Inhale as you lower your arms and legs slowly to the starting position. Take a deep breath, then slowly return your arms, legs, and torso to the mat. Try to keep your arms and legs as straight as you can as you lower them, although it might be hard to not bend your knees slightly.

Repeat 10-12 reps per set and aim to complete 2-3 sets. After your first set of 10-12 reps, allow yourself to rest for about 30-45 seconds. This will give your muscles some recovery time, but it won’t be so long that they fully relax. Try to work up to doing 2-3 sets 4 days a week for at least 6 weeks to get the maximum benefit of this exercise.
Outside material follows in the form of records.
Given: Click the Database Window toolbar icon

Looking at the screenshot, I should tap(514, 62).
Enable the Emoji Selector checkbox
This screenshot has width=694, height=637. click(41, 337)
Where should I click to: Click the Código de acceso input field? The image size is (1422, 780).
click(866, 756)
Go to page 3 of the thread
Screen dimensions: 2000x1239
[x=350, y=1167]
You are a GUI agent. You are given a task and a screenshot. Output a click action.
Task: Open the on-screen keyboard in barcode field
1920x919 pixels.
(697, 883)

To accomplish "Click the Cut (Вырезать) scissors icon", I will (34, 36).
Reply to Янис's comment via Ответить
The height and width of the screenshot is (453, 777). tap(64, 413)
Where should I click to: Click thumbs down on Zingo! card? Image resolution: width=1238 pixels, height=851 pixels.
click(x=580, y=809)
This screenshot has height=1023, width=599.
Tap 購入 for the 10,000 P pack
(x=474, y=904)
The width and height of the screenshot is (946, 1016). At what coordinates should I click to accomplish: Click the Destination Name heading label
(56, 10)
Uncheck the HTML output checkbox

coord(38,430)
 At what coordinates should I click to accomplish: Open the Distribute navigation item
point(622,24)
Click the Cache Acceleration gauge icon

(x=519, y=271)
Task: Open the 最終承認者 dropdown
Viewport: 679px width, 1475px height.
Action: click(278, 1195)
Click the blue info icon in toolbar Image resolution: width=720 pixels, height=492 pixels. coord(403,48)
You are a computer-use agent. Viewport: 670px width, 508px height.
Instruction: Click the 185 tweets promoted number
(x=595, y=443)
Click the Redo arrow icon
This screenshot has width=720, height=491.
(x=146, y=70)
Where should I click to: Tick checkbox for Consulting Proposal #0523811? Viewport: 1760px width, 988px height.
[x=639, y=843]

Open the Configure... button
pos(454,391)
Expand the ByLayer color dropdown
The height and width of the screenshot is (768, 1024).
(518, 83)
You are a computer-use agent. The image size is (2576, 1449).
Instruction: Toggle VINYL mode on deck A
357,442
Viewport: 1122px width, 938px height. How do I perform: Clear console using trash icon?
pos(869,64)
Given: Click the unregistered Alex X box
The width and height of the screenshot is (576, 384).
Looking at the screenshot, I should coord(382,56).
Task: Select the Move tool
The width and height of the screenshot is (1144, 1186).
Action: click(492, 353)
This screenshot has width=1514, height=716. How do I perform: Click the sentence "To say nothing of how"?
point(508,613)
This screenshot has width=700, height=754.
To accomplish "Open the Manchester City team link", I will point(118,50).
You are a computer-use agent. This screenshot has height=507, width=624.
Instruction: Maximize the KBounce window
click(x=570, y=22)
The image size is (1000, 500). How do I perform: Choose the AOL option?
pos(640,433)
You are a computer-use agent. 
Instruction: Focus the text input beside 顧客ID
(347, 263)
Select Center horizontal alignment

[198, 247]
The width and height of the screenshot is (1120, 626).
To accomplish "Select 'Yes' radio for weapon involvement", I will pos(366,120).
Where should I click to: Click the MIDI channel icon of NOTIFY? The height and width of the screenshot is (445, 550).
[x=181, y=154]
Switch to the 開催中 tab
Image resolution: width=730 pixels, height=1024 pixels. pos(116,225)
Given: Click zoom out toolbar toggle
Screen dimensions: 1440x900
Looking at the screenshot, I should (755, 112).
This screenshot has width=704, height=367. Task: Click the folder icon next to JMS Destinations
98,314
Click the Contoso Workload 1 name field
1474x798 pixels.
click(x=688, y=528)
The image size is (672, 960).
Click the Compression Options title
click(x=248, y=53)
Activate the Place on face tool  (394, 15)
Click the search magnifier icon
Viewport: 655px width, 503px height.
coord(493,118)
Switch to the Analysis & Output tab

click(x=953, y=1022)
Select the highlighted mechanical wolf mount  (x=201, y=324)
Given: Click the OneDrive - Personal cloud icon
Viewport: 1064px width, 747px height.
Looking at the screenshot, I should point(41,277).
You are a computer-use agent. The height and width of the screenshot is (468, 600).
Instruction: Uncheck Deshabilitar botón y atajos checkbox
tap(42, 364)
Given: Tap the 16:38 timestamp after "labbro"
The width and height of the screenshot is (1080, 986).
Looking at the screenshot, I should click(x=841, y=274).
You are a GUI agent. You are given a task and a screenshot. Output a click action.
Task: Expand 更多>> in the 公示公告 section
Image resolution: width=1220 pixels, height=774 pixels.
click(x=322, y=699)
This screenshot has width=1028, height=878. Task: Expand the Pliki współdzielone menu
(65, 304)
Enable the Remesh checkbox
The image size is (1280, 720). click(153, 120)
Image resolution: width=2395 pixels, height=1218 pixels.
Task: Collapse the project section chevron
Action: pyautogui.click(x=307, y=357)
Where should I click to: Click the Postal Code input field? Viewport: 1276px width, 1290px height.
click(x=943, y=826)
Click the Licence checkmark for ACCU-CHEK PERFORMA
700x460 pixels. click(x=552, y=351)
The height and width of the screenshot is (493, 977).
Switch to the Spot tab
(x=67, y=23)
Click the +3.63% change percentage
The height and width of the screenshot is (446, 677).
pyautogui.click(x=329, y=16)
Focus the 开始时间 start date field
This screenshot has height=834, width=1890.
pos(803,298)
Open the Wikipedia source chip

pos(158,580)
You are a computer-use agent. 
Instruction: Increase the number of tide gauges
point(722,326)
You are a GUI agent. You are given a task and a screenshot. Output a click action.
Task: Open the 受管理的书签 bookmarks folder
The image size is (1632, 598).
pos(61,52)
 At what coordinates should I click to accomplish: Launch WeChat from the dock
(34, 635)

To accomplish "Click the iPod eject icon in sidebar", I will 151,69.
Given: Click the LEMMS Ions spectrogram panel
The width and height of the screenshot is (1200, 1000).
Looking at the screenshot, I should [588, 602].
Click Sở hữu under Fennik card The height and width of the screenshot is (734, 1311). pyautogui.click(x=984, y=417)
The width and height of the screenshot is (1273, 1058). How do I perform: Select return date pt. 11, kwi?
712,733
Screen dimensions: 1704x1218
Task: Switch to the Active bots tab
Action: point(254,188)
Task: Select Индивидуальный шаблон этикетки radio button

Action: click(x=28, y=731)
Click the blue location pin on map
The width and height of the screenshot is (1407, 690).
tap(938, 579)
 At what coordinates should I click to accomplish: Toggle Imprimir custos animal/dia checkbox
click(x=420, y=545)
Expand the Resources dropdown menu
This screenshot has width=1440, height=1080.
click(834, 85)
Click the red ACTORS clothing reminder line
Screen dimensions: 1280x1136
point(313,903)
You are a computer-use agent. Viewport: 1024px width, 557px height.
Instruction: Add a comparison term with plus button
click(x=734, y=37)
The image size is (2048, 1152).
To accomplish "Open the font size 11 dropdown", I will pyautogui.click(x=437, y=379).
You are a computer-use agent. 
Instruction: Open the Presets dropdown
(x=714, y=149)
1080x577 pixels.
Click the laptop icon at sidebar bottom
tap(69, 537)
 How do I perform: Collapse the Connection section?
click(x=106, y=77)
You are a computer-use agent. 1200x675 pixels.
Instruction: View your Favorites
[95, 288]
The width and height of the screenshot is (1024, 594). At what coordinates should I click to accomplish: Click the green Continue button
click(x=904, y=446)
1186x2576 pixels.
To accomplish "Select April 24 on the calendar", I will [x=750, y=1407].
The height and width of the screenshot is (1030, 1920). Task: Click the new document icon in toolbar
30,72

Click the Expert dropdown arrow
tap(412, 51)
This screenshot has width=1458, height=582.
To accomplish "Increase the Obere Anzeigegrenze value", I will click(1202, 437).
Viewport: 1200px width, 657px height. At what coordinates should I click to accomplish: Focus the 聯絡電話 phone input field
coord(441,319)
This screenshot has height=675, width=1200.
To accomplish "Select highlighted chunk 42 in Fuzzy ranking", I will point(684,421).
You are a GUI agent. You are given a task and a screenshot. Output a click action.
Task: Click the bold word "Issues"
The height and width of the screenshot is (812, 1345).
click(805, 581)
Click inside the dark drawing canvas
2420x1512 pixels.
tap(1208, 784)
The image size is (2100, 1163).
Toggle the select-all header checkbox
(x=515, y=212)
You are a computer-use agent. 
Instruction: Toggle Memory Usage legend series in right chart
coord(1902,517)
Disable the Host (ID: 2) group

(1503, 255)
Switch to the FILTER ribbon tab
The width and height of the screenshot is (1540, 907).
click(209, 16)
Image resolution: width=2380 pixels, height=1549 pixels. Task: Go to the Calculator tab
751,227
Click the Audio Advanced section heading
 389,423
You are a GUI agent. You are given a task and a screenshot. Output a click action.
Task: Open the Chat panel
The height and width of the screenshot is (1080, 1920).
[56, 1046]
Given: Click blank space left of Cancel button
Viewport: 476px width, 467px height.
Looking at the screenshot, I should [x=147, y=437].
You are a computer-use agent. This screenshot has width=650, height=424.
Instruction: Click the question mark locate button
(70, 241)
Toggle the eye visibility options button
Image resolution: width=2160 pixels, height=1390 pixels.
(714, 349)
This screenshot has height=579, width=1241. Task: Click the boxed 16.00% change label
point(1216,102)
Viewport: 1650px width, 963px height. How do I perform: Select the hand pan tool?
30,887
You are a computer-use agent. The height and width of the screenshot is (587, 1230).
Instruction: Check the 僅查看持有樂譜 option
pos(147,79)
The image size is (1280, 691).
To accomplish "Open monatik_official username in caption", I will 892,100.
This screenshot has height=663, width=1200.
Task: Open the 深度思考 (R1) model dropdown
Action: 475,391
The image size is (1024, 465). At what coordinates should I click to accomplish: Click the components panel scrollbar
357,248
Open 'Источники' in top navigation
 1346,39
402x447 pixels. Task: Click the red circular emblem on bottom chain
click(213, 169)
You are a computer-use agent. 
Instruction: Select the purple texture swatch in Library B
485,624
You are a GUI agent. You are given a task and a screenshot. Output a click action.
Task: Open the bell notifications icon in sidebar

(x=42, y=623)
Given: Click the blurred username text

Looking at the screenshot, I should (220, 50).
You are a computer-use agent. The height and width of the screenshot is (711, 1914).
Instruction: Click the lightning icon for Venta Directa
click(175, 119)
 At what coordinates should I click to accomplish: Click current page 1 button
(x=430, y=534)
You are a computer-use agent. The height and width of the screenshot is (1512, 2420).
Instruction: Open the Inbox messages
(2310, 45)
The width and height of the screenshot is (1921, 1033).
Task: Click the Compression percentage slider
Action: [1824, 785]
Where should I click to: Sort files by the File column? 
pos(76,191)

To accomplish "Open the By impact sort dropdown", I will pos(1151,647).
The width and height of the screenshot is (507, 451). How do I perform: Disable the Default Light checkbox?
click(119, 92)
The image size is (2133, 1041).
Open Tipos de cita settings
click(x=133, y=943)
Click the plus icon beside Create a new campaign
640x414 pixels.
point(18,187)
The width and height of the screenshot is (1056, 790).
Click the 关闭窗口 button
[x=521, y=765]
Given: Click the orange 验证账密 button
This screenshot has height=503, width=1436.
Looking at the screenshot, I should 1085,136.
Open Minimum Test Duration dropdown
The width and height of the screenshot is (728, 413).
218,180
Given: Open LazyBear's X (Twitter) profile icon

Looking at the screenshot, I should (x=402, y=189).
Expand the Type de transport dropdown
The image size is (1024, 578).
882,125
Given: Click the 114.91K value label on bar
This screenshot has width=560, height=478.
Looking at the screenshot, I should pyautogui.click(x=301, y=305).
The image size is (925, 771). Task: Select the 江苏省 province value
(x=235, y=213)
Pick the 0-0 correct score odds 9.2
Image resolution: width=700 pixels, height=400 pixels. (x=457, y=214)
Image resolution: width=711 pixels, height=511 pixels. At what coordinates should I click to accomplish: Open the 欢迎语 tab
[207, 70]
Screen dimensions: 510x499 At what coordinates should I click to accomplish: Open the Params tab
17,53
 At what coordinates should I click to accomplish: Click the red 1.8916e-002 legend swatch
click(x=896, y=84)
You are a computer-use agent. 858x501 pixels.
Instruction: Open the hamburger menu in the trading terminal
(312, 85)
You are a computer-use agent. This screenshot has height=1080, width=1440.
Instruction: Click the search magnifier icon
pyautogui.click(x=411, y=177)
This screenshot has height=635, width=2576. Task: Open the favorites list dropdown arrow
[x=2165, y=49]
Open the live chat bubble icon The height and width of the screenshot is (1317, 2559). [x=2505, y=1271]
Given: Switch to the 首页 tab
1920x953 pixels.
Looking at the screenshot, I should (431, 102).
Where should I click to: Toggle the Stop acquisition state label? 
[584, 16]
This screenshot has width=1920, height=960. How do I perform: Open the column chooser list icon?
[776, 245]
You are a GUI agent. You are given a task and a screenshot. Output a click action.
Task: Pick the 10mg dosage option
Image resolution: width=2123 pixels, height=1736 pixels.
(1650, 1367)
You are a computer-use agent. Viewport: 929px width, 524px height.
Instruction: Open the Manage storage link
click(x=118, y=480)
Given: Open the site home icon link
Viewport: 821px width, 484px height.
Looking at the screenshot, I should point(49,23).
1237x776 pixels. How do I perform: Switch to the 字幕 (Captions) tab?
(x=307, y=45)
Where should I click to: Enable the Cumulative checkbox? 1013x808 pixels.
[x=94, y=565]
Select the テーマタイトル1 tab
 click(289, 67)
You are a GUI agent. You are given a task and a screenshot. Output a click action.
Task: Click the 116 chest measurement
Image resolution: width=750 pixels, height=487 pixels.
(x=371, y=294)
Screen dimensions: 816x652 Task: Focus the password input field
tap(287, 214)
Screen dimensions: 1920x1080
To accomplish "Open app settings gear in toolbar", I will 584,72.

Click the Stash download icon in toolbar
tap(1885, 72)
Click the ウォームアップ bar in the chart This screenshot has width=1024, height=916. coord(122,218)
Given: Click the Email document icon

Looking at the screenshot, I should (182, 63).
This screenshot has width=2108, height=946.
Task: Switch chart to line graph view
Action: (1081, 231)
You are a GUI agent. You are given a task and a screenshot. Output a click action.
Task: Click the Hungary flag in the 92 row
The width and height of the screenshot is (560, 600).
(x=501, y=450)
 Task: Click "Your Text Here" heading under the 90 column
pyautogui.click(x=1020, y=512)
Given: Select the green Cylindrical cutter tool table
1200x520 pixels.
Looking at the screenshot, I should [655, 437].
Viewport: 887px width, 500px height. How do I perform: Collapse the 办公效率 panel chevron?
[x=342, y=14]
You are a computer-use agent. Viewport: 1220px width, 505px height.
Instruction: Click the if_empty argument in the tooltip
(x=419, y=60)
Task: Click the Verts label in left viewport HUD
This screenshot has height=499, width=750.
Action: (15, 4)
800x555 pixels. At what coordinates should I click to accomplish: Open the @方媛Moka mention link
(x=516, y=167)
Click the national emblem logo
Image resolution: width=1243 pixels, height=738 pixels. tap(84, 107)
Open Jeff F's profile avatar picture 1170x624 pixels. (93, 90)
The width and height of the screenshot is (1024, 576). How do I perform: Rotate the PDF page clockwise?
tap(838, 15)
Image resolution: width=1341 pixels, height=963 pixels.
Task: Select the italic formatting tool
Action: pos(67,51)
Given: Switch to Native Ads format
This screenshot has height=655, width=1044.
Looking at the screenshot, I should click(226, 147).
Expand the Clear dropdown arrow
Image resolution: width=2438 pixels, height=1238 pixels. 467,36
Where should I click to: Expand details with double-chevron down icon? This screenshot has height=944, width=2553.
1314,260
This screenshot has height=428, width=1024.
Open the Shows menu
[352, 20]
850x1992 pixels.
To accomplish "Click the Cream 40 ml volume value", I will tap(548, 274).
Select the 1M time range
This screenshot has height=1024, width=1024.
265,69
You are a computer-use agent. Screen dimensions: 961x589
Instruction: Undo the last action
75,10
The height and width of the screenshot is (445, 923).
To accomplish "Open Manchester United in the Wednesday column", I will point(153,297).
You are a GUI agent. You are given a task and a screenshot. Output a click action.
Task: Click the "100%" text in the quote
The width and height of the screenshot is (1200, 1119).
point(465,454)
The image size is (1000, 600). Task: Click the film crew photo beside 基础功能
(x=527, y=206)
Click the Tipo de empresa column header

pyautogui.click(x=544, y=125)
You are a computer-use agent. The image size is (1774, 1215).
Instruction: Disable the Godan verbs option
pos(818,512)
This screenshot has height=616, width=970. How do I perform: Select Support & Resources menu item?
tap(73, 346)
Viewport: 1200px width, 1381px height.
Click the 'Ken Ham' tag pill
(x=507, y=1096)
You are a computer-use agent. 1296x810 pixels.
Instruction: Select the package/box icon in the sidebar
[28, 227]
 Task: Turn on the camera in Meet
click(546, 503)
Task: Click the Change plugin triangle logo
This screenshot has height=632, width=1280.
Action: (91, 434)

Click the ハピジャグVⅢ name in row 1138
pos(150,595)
Trying Jack Knife Variations

Start with your torso and legs slightly raised for an extra challenge. Start by laying in the basic starting position, then raise your torso and your legs so they’re slightly off of the floor. Perform the jack knife sit up as usual, but try to keep your torso and legs from touching the floor when you release from the position.

Work your obliques with a side jack knife. For a side jack knife, start by lying on your left side. Bend your right arm so that your hand is behind your head and rest your left arm on the floor for support. Contract your obliques, bringing your right shoulder and hip toward each other while you lift your right leg. Take a deep breath before you begin, then exhale as you lift your leg and arm. Inhale as you return to your starting position.

Try a jack knife crunch with an exercise ball. To do a jack knife on an exercise ball, you’ll start in a push-up position with your hands on the ground, about shoulder-width apart. Your shins should be resting securely on the ball. Roll the ball inwards, bending your knees until your thighs touch your stomach. Roll the ball backwards to return to your starting position. Once you're balanced on the ball, take in a deep breath, then exhale as you roll your knees in towards your chest. Inhale when you extend your legs again.